[Data for review]
━━━━━━━━

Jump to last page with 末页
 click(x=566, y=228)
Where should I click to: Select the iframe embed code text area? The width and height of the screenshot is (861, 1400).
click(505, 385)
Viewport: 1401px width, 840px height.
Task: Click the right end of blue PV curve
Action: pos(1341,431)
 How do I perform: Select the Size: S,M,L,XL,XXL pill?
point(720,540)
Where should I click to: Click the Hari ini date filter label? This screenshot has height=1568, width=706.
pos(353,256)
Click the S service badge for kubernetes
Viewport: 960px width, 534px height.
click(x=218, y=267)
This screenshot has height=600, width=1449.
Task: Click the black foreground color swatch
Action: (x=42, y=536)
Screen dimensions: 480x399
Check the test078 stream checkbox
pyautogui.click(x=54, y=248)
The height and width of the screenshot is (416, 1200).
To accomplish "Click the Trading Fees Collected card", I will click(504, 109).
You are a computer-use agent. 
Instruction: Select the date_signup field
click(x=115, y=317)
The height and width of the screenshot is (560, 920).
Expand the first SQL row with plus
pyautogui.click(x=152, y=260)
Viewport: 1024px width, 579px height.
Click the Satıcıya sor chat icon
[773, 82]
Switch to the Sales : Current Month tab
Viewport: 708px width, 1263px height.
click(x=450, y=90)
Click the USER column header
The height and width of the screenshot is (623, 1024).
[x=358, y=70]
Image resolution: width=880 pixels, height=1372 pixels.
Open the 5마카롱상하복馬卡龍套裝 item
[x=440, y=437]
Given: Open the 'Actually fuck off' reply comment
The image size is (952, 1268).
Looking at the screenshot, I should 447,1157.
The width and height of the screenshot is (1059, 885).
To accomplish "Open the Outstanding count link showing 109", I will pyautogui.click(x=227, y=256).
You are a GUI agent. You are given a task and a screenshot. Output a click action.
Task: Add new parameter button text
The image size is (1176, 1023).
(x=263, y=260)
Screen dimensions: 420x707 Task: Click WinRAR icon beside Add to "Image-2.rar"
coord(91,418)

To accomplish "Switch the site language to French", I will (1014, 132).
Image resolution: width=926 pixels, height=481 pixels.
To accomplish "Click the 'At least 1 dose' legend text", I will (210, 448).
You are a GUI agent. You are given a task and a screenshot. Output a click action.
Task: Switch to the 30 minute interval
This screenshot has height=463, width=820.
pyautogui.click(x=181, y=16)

━━━━━━━━

[Exercise instructions]
Retype only this range exactly: the first line of the data through the line where "The height and width of the screenshot is (416, 1200)." appears.

[Answer to this task]
Jump to last page with 末页
 click(x=566, y=228)
Where should I click to: Select the iframe embed code text area? The width and height of the screenshot is (861, 1400).
click(505, 385)
Viewport: 1401px width, 840px height.
Task: Click the right end of blue PV curve
Action: pos(1341,431)
 How do I perform: Select the Size: S,M,L,XL,XXL pill?
point(720,540)
Where should I click to: Click the Hari ini date filter label? This screenshot has height=1568, width=706.
pos(353,256)
Click the S service badge for kubernetes
Viewport: 960px width, 534px height.
click(x=218, y=267)
This screenshot has height=600, width=1449.
Task: Click the black foreground color swatch
Action: (x=42, y=536)
Screen dimensions: 480x399
Check the test078 stream checkbox
pyautogui.click(x=54, y=248)
The height and width of the screenshot is (416, 1200).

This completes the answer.